Kahlil Carter stepped down as defensive coordinator of the Montreal Alouettes on Thursday to take on a scouting position with the club. In this interview with 3DownNation’s Drew Edwards, he discusses what led to the move, what it means for the team and his role going forward.
3Down: Can you explain the reasons for your decision?
Carter: “People are calling me, asking if I have family issues, it’s just crazy. I stepped down for personal reasons. I don’t think anybody speculated why [former Argos DC] Corey Chamblin stepped down. He stepped down for personal reasons and people respected that. My wife and I are good, my family is good. My end goal is to be a general manager, not to be a coach in the CFL. Our organization is changing direction, new [Montreal DC] Rich Stubler is in pocket and they’re letting me go into a scouting role where I can have some autonomy over my schedule and I can help them in personnel. I worked as a scout in the arena league for three years, I helped the Alouettes in free agency during the off-season. Scouting and personnel makes more sense for me and my family. It’s a beautiful situation for me. I have a two-year contract, same terms and I get to work from home, show up in Montreal, help them build a great team and expand on my professional diversity.”

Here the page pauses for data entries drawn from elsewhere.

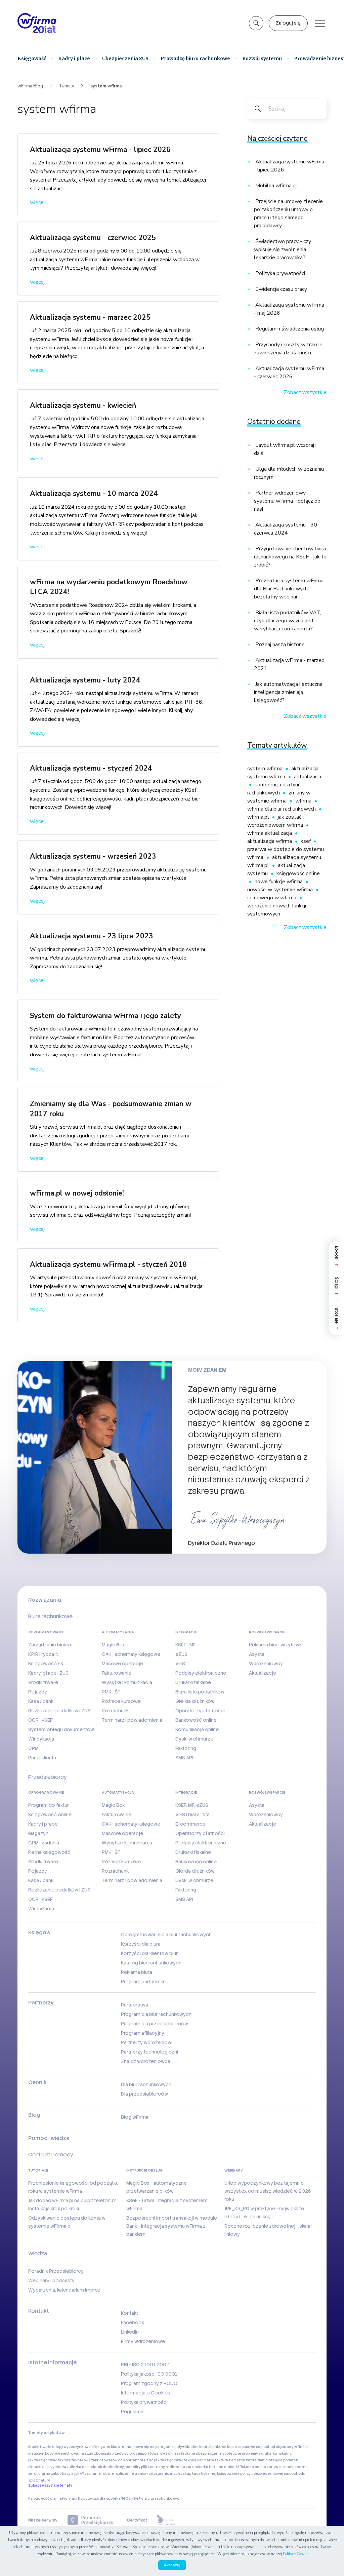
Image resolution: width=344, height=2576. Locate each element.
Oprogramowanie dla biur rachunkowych (166, 1934)
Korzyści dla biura (141, 1944)
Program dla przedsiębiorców (154, 2024)
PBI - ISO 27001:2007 (145, 2365)
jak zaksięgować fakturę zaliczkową (59, 2460)
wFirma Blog (30, 86)
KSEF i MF (185, 1645)
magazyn (36, 2453)
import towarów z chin (157, 2453)
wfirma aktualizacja (270, 833)
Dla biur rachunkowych (146, 2084)
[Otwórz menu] (320, 23)
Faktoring (185, 1748)
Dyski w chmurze (194, 1739)
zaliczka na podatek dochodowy (95, 2467)
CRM (33, 1748)
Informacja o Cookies (145, 2393)
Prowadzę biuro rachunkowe (195, 58)
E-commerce (190, 1824)
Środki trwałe (43, 1682)
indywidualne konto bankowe (200, 2447)
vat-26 (272, 2467)
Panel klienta (42, 1758)
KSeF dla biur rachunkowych (156, 2498)
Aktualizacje (262, 1673)
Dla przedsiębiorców (144, 2094)
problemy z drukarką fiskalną (267, 2453)
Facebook (132, 2322)
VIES (180, 1664)
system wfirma (265, 768)
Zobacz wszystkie (305, 392)
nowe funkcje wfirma (279, 881)
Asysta (256, 1654)
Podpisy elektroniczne (200, 1673)
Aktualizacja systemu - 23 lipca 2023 (91, 936)
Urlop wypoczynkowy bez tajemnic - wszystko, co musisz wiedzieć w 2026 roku (267, 2191)
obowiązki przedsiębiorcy (115, 2453)
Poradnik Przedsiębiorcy (56, 2271)
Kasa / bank (40, 1701)
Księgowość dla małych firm (52, 2498)
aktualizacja (307, 776)
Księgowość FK (45, 1664)
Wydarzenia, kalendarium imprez (64, 2290)
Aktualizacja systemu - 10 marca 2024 (94, 493)
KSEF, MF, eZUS (191, 1805)
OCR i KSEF (40, 1720)
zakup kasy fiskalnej (198, 2473)
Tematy (66, 86)
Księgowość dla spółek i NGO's (104, 2498)
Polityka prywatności (279, 273)
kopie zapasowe (241, 2447)
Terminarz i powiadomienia (132, 1720)
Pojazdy (37, 1692)
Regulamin (132, 2412)
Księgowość (31, 58)
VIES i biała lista (192, 1814)
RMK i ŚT (111, 1692)
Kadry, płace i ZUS (48, 1673)
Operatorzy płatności (200, 1711)
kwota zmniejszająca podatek (272, 2460)
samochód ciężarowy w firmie (282, 2447)
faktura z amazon (230, 2460)
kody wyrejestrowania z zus (69, 2453)
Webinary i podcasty (51, 2280)
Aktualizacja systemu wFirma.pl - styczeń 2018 (108, 1264)
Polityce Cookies (296, 2554)
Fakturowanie (116, 1673)
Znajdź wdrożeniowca (145, 2061)
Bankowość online (196, 1720)
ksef (306, 841)
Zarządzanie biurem (50, 1645)
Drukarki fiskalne (193, 1682)
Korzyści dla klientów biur (149, 1953)
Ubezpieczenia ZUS (125, 58)
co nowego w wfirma (272, 897)
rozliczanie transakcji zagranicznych (147, 2473)
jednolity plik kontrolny (145, 2467)
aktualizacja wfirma (270, 841)
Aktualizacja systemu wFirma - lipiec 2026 (100, 149)
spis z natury (39, 2480)
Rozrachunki (116, 1711)
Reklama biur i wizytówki (276, 1645)
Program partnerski (142, 1982)
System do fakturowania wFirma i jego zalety (105, 1015)
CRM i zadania (43, 1843)
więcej (37, 202)
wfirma (304, 801)
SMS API (184, 1758)
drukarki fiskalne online (245, 2467)
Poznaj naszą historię (279, 644)
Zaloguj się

3Down: With training camp set to open in less than two weeks, the timing has raised some eyebrows.
Carter: “Why not do it now? I’ve done the work to prepare this defence to win games. The playbook is ready and it’s immaculate. The philosophy is there and much of it is shared with Stubler so he’ll have no problem transitioning using the language I’ve used to build the defence into his own structure. If Stubler wasn’t there, I wouldn’t be doing this. I did the work in personnel, we had a great free agency period and our draft was good. There’s already a good Canadian ratio and everything is built for them to have success. I think Stubler is going to do great and I’m just going to step back and help them from behind the scenes. I’m going to use my education and my experience in a less visible role. It doesn’t mean that I’m disappearing out of the CFL, it just means I’m choosing my family over coaching right now and the Alouettes are okay with that.”

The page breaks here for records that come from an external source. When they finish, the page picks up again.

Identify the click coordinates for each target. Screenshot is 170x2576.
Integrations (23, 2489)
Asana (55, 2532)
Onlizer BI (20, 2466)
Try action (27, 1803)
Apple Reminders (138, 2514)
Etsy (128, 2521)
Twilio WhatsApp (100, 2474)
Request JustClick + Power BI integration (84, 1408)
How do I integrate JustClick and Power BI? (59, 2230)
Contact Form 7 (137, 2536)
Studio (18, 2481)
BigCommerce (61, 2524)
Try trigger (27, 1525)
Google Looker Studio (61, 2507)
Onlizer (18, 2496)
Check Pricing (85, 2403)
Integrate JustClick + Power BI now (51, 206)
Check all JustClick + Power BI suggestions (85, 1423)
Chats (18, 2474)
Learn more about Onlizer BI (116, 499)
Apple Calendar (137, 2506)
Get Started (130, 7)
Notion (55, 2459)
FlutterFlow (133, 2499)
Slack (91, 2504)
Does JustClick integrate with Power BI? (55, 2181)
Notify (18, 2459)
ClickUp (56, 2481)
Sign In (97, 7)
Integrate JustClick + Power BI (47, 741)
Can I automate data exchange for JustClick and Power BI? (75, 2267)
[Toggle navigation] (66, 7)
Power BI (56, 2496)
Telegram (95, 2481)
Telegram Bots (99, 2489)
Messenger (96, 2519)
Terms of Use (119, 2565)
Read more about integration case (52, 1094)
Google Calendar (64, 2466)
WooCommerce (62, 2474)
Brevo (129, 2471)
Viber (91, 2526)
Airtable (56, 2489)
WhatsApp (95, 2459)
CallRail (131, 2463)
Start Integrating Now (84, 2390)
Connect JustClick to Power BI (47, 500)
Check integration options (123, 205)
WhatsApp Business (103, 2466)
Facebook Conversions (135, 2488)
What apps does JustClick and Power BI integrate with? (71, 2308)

3Down: How did this decision come about?
Carter: “I live in Iowa. I’ve been contemplating this for a couple of months and the organization has given me the chance to still be involved and still be with my family. I think if everybody understands that “personal reasons” are my own reasons, then they don’t have to speculate if somebody did this or that. Kavis is my brother and I love him to death and he loves me and we talked very candidly over the last couple of months about things and that’s why it’s been such an easy transition for him and for me and everything is where it is supposed to be. My wife is ecstatic believe me. I have an older daughter who is going through some life transitions, a 17-year-old daughter who is going into college, a nine-year-old stepdaughter and a two-year-old daughter. My wife works full-time and it was tough without me when I was in Calgary, even though she was on board. There’s a lot of things to consider for our family and so the Alouettes have given me another role and that’s a win for everyone.
“Here I am trying to push this coaching door open and God is telling me ‘your family, your family, your family.’ This offseason really gave me a chance to see it. There are people in my family who really need me right now and the Montreal Alouettes were gracious enough to give me an opportunity to go into scouting and work from home and have a more flexible schedule. The timing is right and I’m very grateful for that. It can’t be ‘faith, football and family’ anymore it has to be ‘faith, family and football.’ It was like that in Calgary; I was trying to win a championship so bad and people fumbled away my championships. I put so much into it and I can’t put football front of my family anymore. I have to put my family first that’s just the way it is.”